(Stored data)
▬▬▬
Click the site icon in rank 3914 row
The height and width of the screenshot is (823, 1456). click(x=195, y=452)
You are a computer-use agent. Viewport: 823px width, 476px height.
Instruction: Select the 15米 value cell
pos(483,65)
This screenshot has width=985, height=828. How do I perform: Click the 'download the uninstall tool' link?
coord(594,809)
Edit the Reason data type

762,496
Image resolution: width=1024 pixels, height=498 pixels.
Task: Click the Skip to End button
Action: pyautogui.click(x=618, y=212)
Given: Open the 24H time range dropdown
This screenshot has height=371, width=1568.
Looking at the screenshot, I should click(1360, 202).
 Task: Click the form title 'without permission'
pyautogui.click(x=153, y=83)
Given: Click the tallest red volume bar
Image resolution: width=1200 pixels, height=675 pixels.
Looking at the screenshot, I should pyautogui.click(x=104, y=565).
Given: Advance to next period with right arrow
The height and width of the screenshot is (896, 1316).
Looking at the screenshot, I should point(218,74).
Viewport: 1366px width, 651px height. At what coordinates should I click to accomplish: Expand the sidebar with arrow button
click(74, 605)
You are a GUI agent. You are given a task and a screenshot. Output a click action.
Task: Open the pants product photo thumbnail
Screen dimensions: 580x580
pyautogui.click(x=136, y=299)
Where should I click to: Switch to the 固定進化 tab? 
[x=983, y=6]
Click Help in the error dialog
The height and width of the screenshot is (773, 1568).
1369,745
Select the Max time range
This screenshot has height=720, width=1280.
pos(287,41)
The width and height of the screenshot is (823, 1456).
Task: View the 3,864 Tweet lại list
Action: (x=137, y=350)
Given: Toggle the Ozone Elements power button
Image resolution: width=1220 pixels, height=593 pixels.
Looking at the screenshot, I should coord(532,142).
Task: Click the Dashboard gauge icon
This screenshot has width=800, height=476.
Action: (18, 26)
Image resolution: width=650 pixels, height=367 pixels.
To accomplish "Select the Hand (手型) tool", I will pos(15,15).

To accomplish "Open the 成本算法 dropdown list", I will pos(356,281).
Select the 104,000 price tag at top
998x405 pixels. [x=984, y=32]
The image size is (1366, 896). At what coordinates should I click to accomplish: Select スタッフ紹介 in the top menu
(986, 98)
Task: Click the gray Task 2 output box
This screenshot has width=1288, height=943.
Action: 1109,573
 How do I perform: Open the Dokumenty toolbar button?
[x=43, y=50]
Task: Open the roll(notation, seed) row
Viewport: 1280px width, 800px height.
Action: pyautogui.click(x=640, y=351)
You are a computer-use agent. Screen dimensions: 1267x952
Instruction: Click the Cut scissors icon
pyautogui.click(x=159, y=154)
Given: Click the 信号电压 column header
▬▬▬
Directions for this task:
Read the data above and pull out each line that holds the string "will".

Task solution:
To accomplish "Select the Hand (手型) tool", I will pos(15,15).
To accomplish "Open the 成本算法 dropdown list", I will pos(356,281).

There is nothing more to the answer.